Argentina es un país muy católico, pero nadie abrazó la fe católica con más fervor que mi madre, Anna Melody O'Dwyer. El abuelo O'Dwyer era religioso, pero de una manera muy sensata, no como mi madre, cuya vida giraba en torno a la necesidad de mantener las apariencias. Mi madre manipulaba la religión a su conveniencia.
A los niños, sus discusiones sobre la Voluntad de Dios nos entretenían durante horas. Mamá creía que todo era Voluntad de Dios. Si estaba deprimida era porque Dios la estaba castigando por algo; si estaba feliz era porque Dios la había recompensado. Si yo le causaba problemas -algo que hacía la mayor parte del tiempo-, entonces era que Dios la estaba castigando por no educarme correctamente.
El abuelo Dwyer decía que lo que mi madre hacía era eludir sus responsabilidades.
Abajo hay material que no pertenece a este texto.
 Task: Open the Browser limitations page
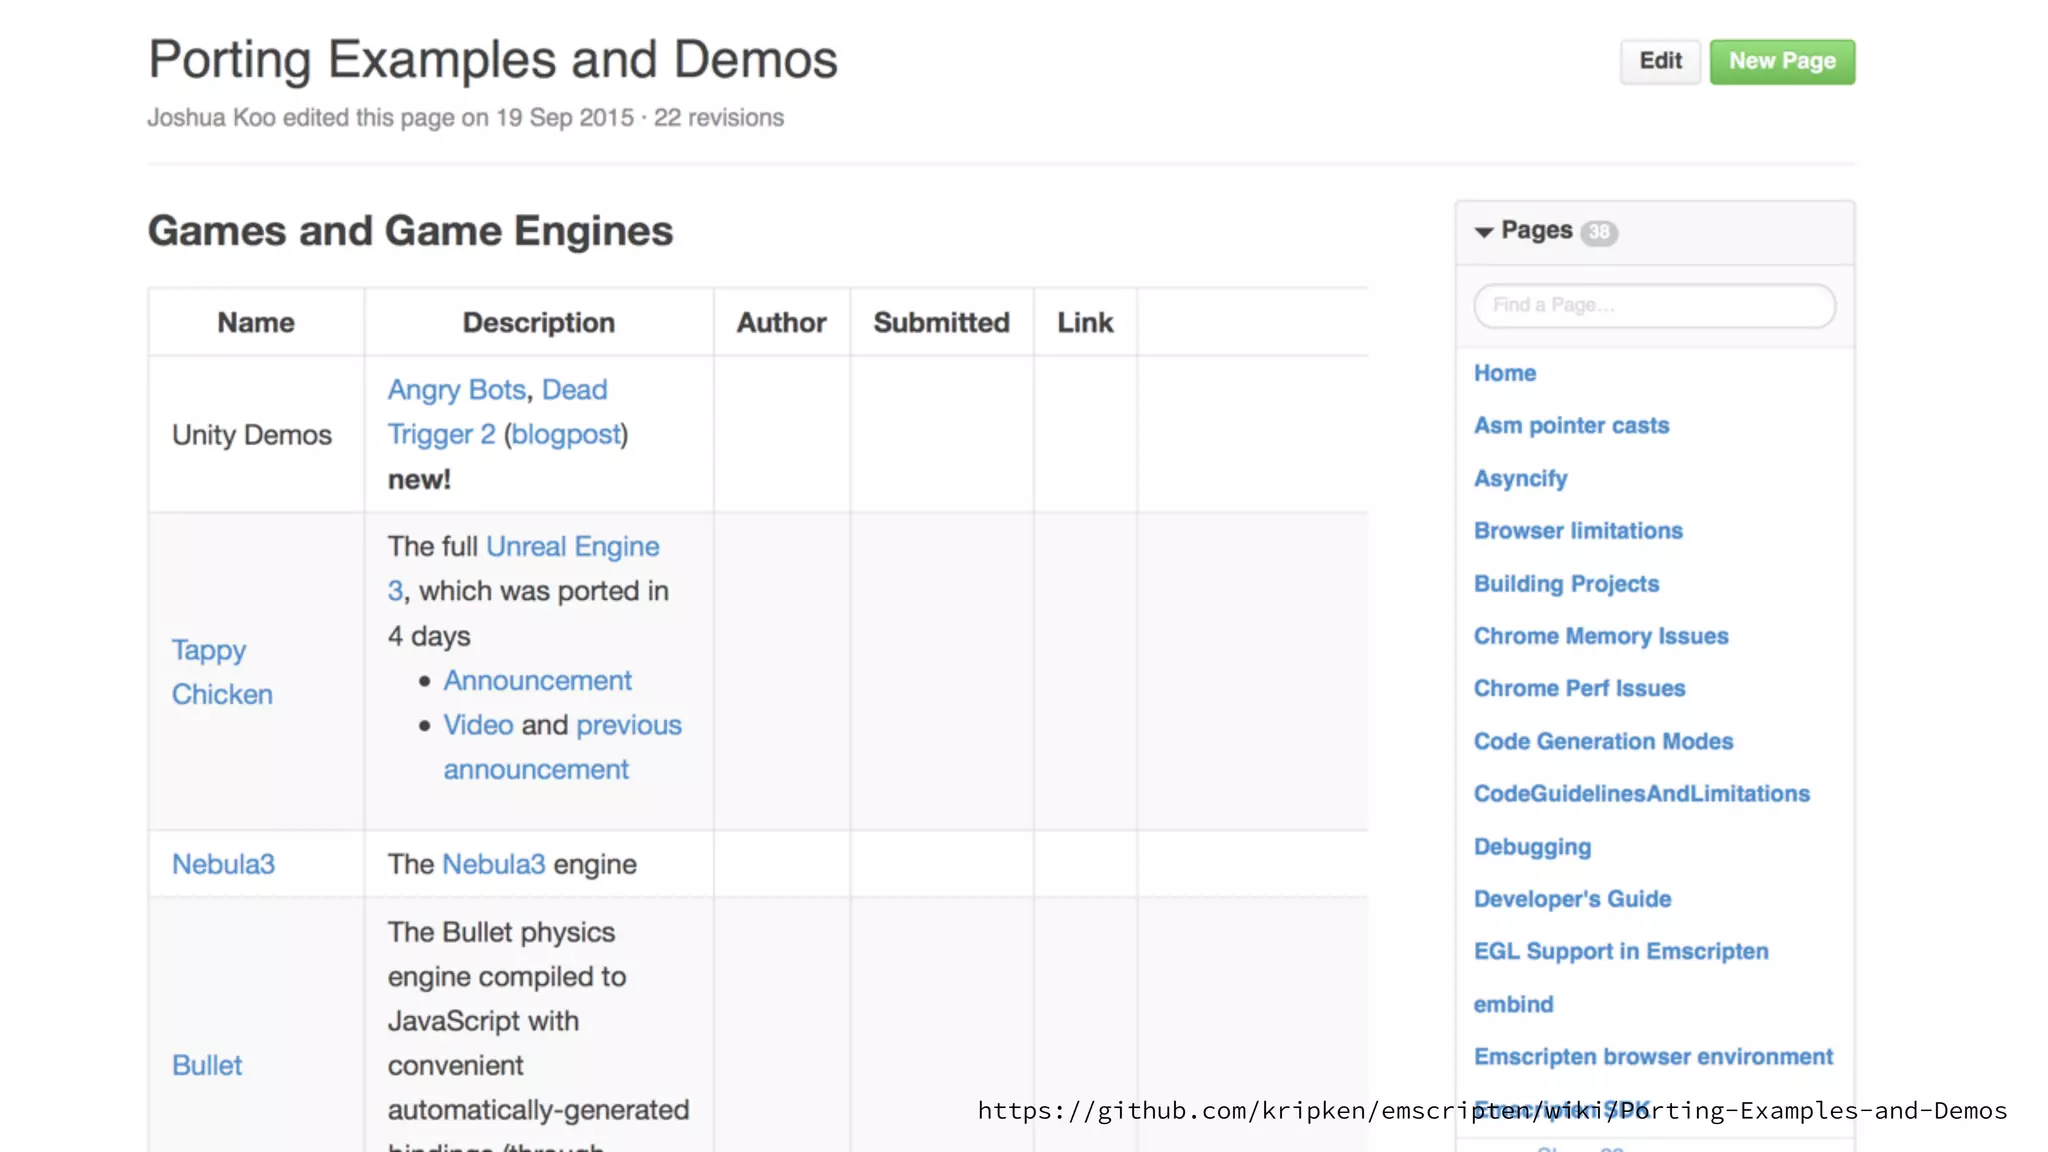(1578, 531)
– Sólo porque esta mañana te hayas levantado así no andes por ahí echándole la culpa a Dios. El mundo es como cada uno quiere verlo, Anna Melody, ni más ni menos.
Decía que la salud es un regalo de Dios mientras que la felicidad depende sólo de nosotros. Para él todo dependía de cómo uno veía las cosas. Un vaso de vino podía estar medio vacío o medio lleno, dependiendo de cómo se mirara. Todo consistía en tener una actitud mental positiva. Mamá pensaba que eso era pura blasfemia y se ponía roja de ira cuando él hablaba así, lo que el abuelo hacía muy a menudo, pues disfrutaba atormentándola.
– Ponte como quieras, Anna Melody, pero cuanto antes dejes de poner palabras en boca de Dios y te hagas responsable de tus estados de ánimo, más feliz serás.
– Que Dios te perdone, papá -tartamudeaba mamá con las mejillas rojas como el color de su pelo.